Teniendo en cuenta que la salud psicológica impacta en dos frentes (físico y emocional), ¿realmente el cierre de espacios públicos al aire libre, como las playas, es la mejor opción? No, no lo es. Pero, ¿acaso se puede reducir el contagio incluso con las playas abiertas? Por supuesto que sí. Y aquí probablemente los detractores me digan que los ciudadanos peruanos no cumplen con las normas, por lo que darles la posibilidad de ingresar a este tipo de lugares es una pésima idea. Concuerdo con que existe desobediencia de un grupo importante de compatriotas; sin embargo, también sostengo que se puede diseñar un modo en el que tanto la disminución del contagio como el uso de las playas puedan coexistir.
¿Qué puede hacer el Estado?
El Gobierno —no me compete a mí, pues ni tengo la autoridad ni los recursos para ello— debe evaluar estrategias que tengan en cuenta el comportamiento de las personas. En primer lugar, y desde donde parte todo programa de cambio, debe motivar a los ciudadanos a respetar las medidas sanitarias, bien en un parque, una playa, un restaurante, un centro comercial, la calle o la misma casa. Sin este elemento, cualquier plan está perdido. Las personas, en su mayoría, actúan de acuerdo con motivaciones (conscientes e inconscientes) y no con premios y castigos, como se cree. En segundo lugar, se debe evaluar el aforo máximo que permita reducir el riesgo de contagio. Aunque todos tienen derecho a ingresar a la playa, si lo hacen al mismo tiempo, sería un total despropósito. Quizás, podría ver la posibilidad de que este aforo esté limitado temporalmente, es decir, cada persona podría ingresar por un tiempo determinado. Si no es posible, pues no tiene manera de vigilar el cumplimiento de esta medida, simplemente podría disponer un aforo, como lo hacen con los restaurantes. En tercer lugar, como me lo comentaba un amigo, se debería reglar, también, la posibilidad de ingresar al mar por dos motivos: la mascarilla pierde eficacia al contacto con el agua y este medio puede ser propicio para perder el distanciamiento entre las personas. En cuarto lugar, está de más decirlo, se deben mantener las normas sanitarias, a saber, el uso permanente de las mascarillas, el distanciamiento, etc.

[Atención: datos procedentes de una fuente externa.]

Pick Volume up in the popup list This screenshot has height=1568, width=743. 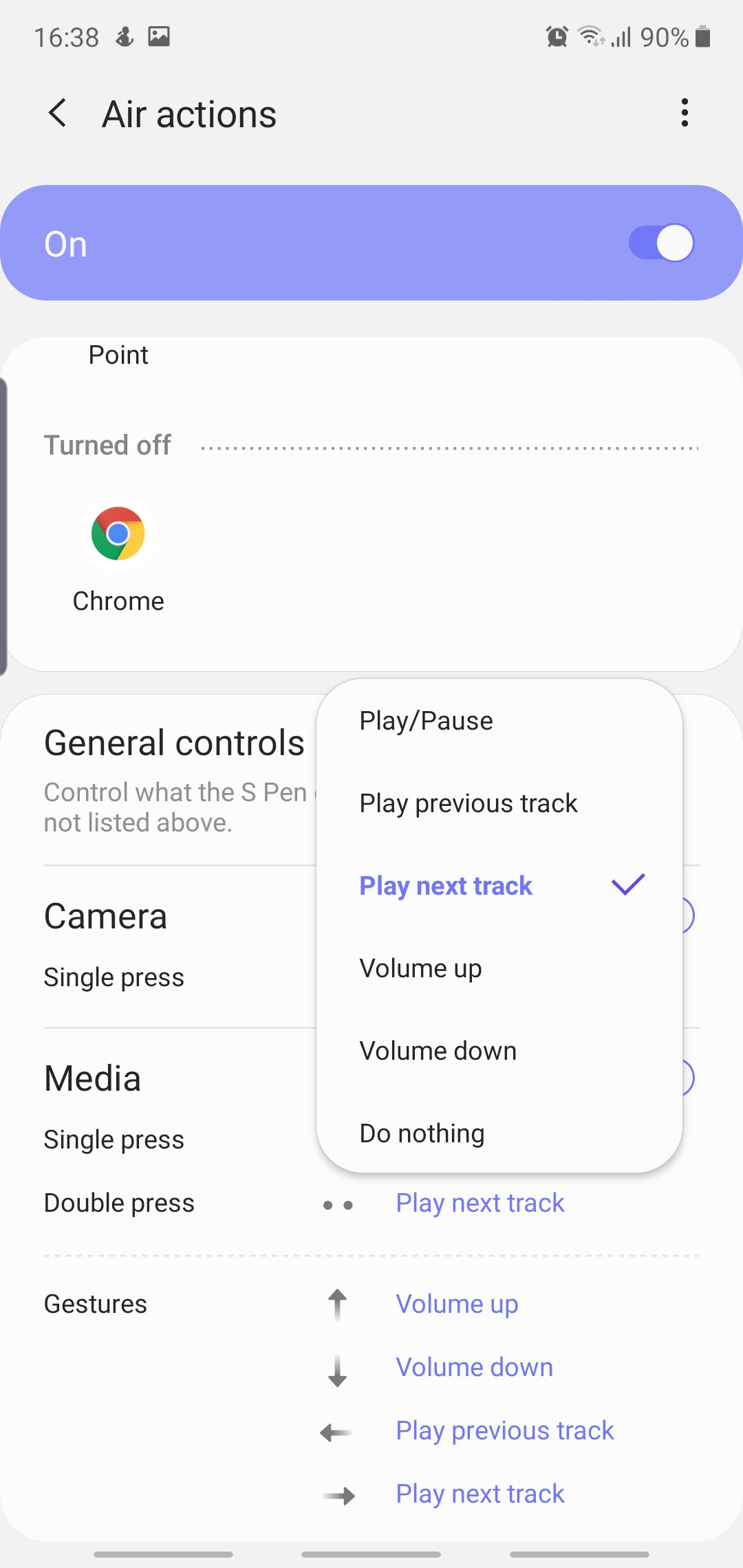(x=420, y=968)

Yo no soy ningún experto en políticas públicas, pero sí lo soy en psicología clínica y entiendo lo necesario que es poder disfrutar de espacios al aire libre, sobre todo, después de tanto tiempo en cuarentena y en estas condiciones tan difíciles que atravesamos. Así que tanto como considero que las playas deben quedar habilitadas, también sostengo con tesón que el Estado debe buscar la estrategia idónea en esta situación y no tomar una decisión de forma impulsiva y apasionada.